Hyland offered two ideas for modernizing the regulatory environment. First, Hyland called for a fresh look at NCUA's review of its regulations in an effort to reduce regulatory burden and, second, Hyland endorsed capital reform, including PCA reform and the authorization of supplemental capital for credit unions.

NCUA Chairman Debbie Matz had earlier also endorsed secondary capital in her remarks.

Hyland noted that currently, in compliance with IRPS 87-2 and IRPS 03-2, NCUA reviews all its regulations every three years to update, clarify and simplify existing regulations and eliminate redundant or unnecessary provisions. In addition, she noted NCUA must issue for comment an initial regulatory flexibility analysis for any regulation that will have a significant economic impact on a substantial number of small entities. Credit unions under $10 million in assets are currently considered "small entities."

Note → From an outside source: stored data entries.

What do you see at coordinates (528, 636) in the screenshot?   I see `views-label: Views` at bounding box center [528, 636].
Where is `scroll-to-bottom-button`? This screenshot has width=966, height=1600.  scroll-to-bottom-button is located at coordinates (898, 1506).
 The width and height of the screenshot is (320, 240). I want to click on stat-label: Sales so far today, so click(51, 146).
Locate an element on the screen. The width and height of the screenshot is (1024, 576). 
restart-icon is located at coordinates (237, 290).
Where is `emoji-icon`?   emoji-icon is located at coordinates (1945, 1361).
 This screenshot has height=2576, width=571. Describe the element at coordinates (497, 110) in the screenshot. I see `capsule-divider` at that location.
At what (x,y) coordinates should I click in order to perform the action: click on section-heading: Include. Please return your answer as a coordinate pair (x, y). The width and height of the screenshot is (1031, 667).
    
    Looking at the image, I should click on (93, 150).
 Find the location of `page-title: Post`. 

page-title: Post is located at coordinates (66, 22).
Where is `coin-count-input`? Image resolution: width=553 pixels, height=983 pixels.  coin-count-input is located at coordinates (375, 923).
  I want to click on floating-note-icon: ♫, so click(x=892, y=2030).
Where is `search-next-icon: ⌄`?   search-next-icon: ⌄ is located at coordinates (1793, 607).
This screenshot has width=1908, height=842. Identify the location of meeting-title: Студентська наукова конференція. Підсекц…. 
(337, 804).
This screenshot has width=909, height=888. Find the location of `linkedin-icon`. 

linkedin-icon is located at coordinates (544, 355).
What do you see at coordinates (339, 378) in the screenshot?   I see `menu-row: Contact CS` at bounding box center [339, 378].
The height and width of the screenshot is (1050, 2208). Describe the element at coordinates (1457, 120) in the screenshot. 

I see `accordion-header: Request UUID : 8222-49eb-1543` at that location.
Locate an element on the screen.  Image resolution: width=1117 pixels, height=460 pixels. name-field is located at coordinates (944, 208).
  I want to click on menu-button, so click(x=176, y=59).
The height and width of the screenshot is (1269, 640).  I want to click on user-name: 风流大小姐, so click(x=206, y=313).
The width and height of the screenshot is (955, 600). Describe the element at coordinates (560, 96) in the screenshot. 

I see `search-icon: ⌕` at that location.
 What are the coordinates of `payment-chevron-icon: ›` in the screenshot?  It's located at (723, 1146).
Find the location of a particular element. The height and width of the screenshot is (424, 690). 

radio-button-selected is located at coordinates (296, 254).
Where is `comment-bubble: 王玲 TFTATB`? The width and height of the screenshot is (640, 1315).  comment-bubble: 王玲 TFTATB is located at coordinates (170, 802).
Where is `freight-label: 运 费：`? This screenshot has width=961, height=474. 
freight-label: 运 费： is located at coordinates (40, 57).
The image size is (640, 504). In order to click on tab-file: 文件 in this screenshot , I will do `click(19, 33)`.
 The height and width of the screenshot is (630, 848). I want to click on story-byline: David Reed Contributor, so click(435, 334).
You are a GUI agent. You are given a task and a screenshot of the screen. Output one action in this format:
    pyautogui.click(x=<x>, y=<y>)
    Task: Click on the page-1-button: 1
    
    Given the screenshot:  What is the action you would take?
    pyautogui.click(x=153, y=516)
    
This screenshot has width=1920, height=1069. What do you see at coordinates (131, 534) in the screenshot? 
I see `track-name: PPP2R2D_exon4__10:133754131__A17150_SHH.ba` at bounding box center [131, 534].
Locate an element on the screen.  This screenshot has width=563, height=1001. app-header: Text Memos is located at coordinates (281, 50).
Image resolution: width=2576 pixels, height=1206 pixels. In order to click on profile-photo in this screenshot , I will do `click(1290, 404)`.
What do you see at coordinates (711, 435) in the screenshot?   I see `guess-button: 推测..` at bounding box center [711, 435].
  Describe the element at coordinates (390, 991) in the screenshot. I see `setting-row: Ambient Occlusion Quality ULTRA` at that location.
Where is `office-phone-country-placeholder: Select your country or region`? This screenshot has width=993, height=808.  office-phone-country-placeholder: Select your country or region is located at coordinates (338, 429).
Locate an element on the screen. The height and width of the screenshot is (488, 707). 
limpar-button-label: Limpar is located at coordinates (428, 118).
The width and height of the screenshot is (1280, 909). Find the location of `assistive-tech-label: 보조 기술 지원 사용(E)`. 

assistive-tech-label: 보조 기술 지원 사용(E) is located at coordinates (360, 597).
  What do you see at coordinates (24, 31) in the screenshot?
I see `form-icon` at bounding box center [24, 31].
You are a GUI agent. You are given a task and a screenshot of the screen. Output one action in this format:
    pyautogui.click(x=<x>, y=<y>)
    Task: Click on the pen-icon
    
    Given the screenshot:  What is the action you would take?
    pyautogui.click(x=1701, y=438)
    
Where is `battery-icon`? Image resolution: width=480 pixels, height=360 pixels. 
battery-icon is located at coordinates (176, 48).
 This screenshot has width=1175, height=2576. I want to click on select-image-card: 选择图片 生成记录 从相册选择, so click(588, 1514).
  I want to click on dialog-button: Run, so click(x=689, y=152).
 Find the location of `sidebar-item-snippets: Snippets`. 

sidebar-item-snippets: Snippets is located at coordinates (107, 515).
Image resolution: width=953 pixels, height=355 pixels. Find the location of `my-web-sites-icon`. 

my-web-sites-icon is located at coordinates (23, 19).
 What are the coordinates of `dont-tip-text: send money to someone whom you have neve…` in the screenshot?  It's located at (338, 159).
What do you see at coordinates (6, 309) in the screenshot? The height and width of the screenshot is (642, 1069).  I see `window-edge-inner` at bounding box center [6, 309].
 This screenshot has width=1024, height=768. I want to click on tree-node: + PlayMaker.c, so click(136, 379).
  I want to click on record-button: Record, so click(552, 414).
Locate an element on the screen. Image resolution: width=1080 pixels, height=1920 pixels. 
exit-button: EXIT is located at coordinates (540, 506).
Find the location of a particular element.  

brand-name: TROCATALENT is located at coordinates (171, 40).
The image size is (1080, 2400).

"My belief is that it is time to update and modernize IRPS 87-2 and IRPS 03-2 given the significantly different circumstances for credit unions in 2011," Hyland said. "We need to ensure that we are continuing to fully comply with the intent of the policy. I believe NCUA should seriously consider revising the definition of "small entity" to a larger number, perhaps from $10 million to $50 million."

An increase in the threshold to $50 million would capture a percentage of credit unions much closer to the original percentage captured by the asset standard when it was first adopted, Hyland added.